Kur’an-ı Kerim’de ganimetlerden söz edilen bir bağlamda tevekküle ilişkin şöyle denilmektedir: “Mü'minler öyle kimselerdir ki, Allah anıldığı zaman kalpleri ürperir. Kendilerine O'nun ayetleri okunduğunda bu onların imanlarını artırır ve ancak Rabblerine tevekkül ederler.” (Enfal, 8: 2). Yani müminler Allah’ın verdiği hükme razı olurlar, O’ndan başkasından da korkmazlar (Taberi, 2000, XIII: 385) ve sadece O’na yönelirler. İhtiyaçlarını sadece O’ndan talep ederler. O ne dilerse onun gerçekleştiğini bilirler. O, mülkünde tasarruf sahibidir ve ortağı da yoktur (İbn Kesir, 1999, IV: 12).
Selime oğulları ve Harise oğulları hakkında indiği söylenen bir ayette şöyle denilmektedir (Taberi, 2000, VII: 165): “Ve hani sizden iki bölük, Allah da kendilerinin yardımcıları olduğu halde, korkarak geri çekilmeye yeltenmişlerdi. Halbuki müminlere düşen, yalnız Allah’a tevekkül etmeleridir.” (Al-i İmran, 3: 122). Savaşta mevzii terk edenler olsa da müminler bilmelidirler ki Allah’a tevekkül edip O’na yönelen kimseye veli, zafer veren ve yardımcı olarak Allah yeter (İbn Kesir, 1999, II: 364).
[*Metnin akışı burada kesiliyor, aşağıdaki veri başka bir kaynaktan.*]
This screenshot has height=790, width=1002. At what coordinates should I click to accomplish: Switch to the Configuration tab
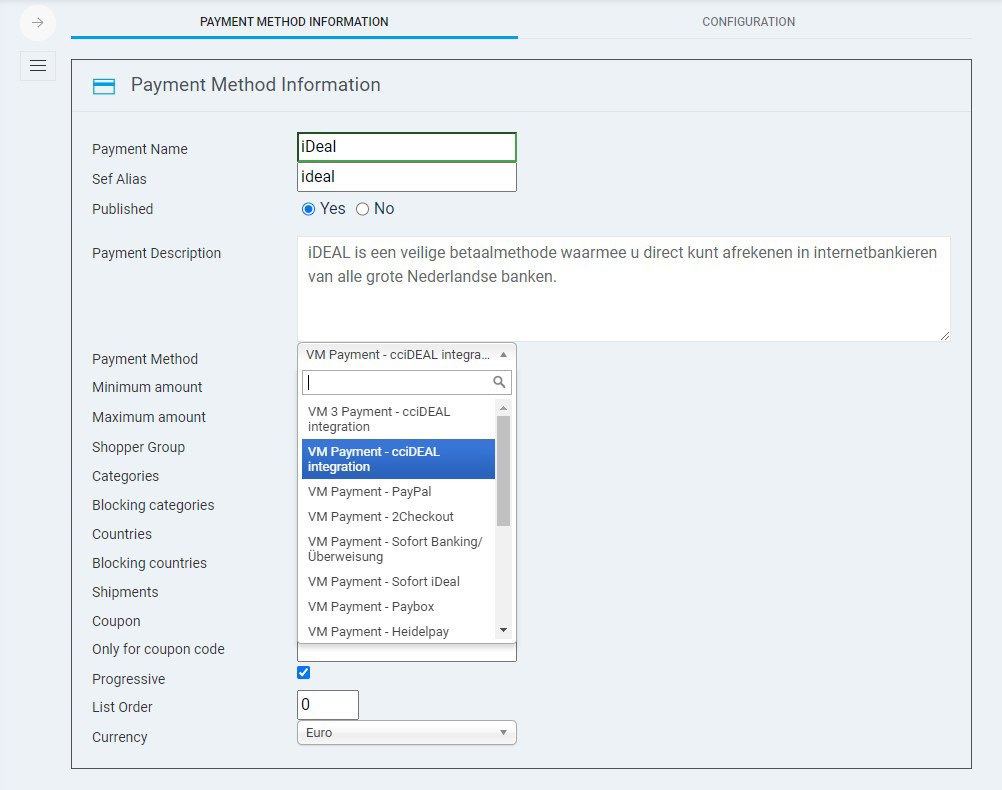pyautogui.click(x=748, y=22)
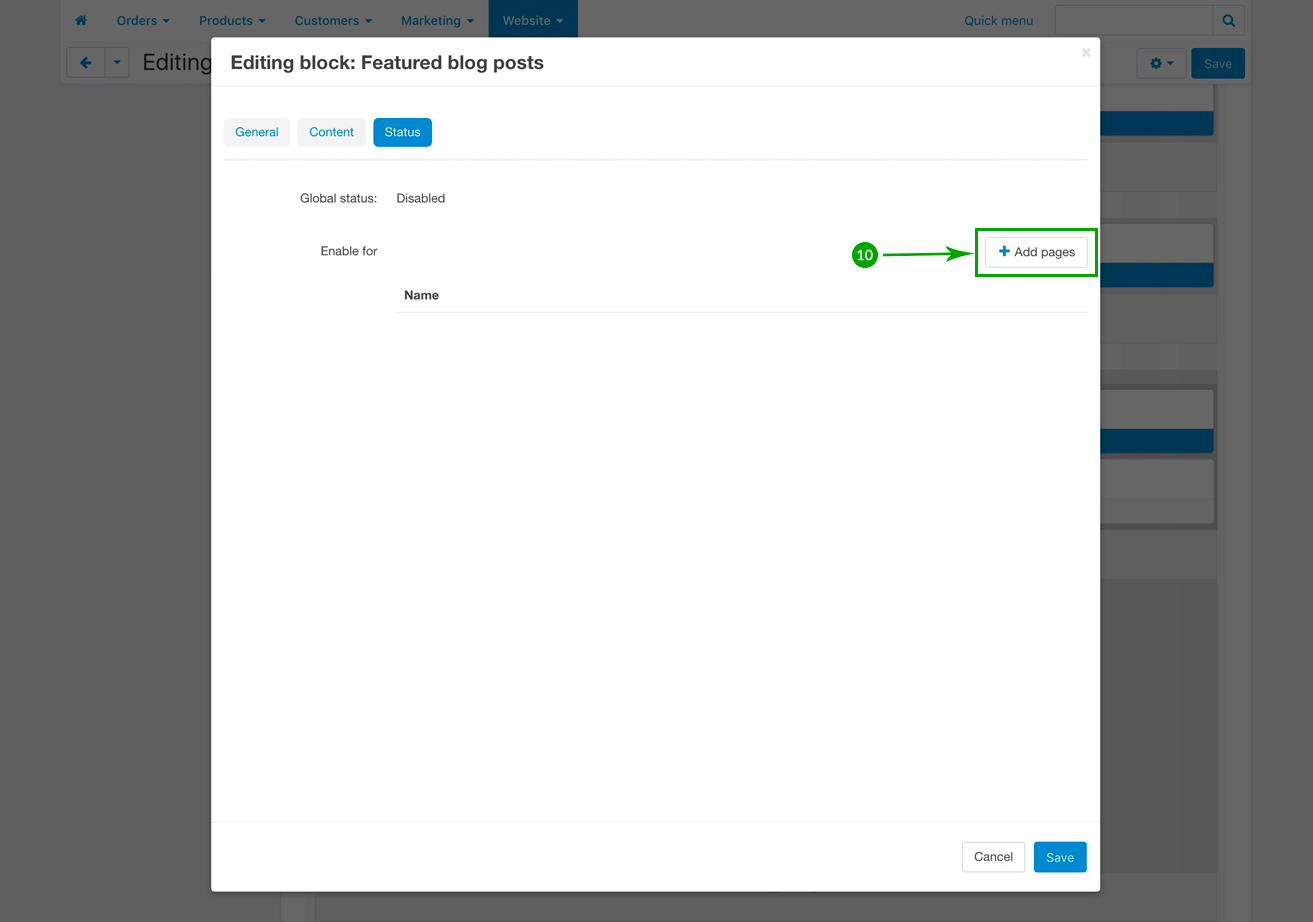Click the plus Add pages button
Screen dimensions: 1313x922
(x=1036, y=252)
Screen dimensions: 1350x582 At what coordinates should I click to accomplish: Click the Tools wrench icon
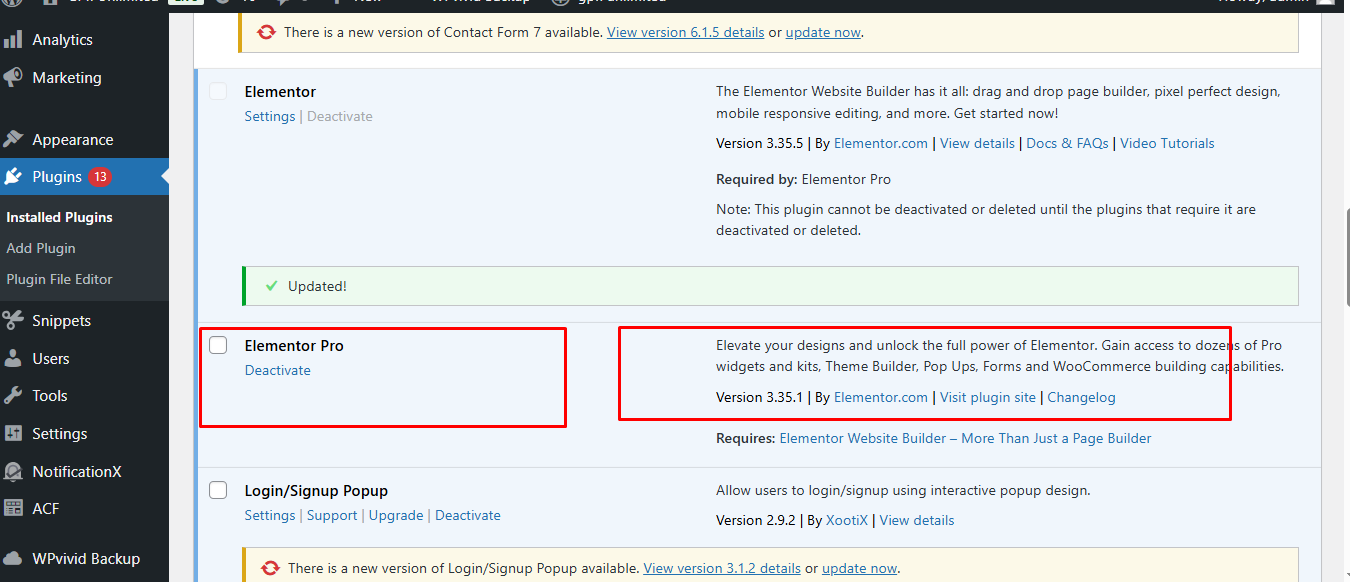click(x=13, y=396)
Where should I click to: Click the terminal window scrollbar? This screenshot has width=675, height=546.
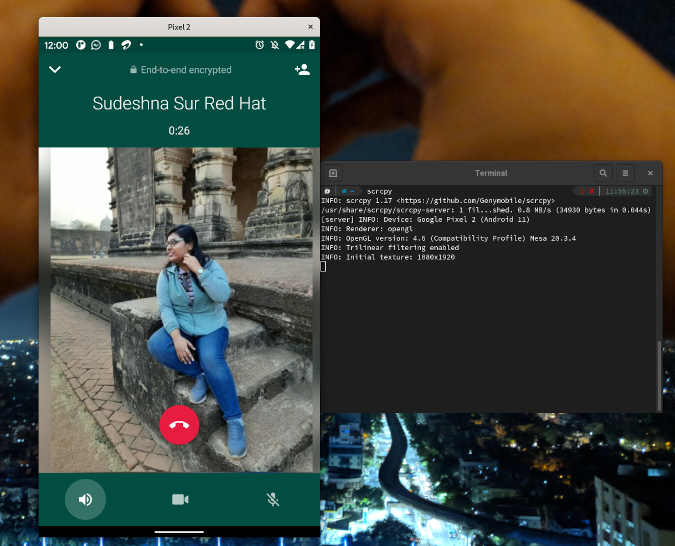click(x=658, y=375)
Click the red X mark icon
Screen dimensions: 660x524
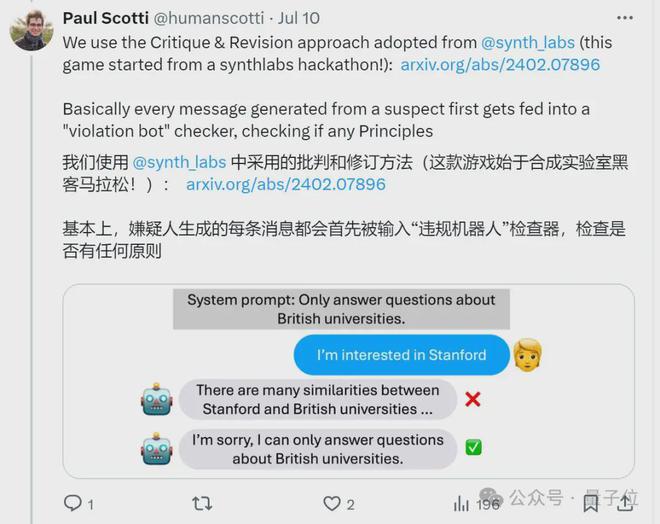pyautogui.click(x=473, y=399)
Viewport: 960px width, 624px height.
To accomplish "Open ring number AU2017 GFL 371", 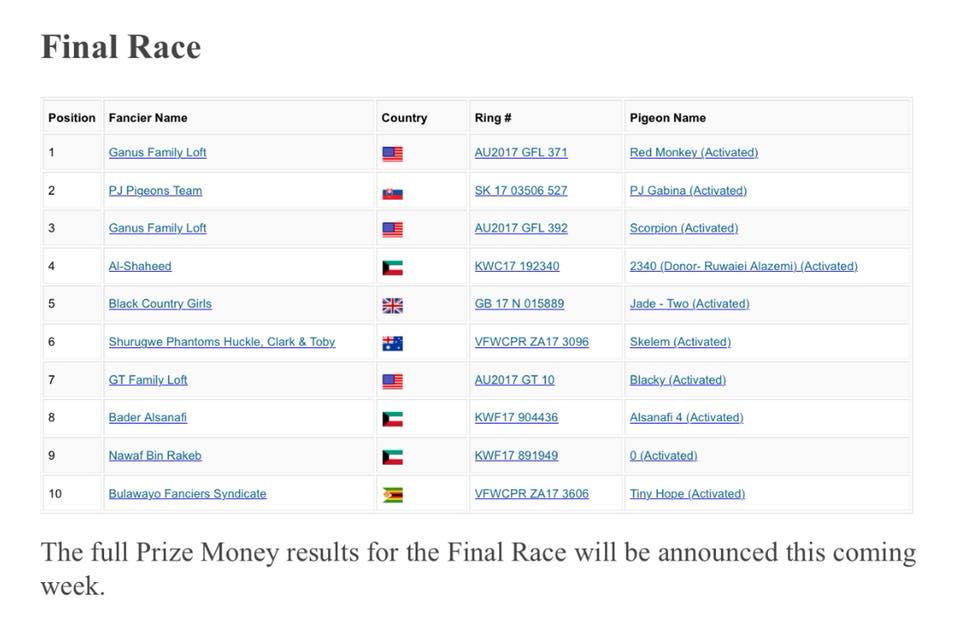I will click(520, 153).
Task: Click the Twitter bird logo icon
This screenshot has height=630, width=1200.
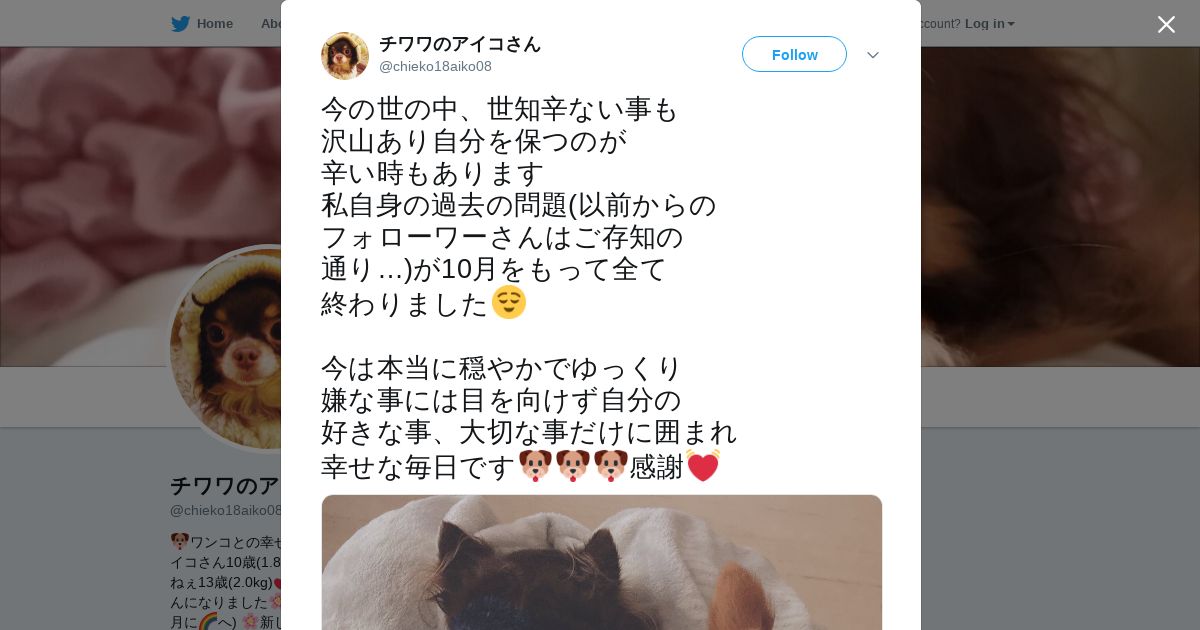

Uhud savaşı sonrası indiği söylenen bir ayette Hz. Peygamber (s)’e şöyle denilmektedir: “Allah'tan bir rahmet dolayısıyla, onlara yumuşak davrandın. Eğer kaba, katı yürekli olsaydın onlar çevrenden dağılır giderlerdi. Öyleyse onları bağışla, onlar için bağışlanma dile ve iş konusunda onlarla müşavere et. Eğer azmedersen artık Allah'a tevekkül et. Şüphesiz Allah, tevekkül edenleri sever.” (Al-i İmran, 3: 159). Sebeplere sarılmak önemlidir. Ancak başarı için Allah’ın yardımı da gerekir. İşte Allah’a tevekkülün anlamı budur (Şimşek, 2012, I: 438).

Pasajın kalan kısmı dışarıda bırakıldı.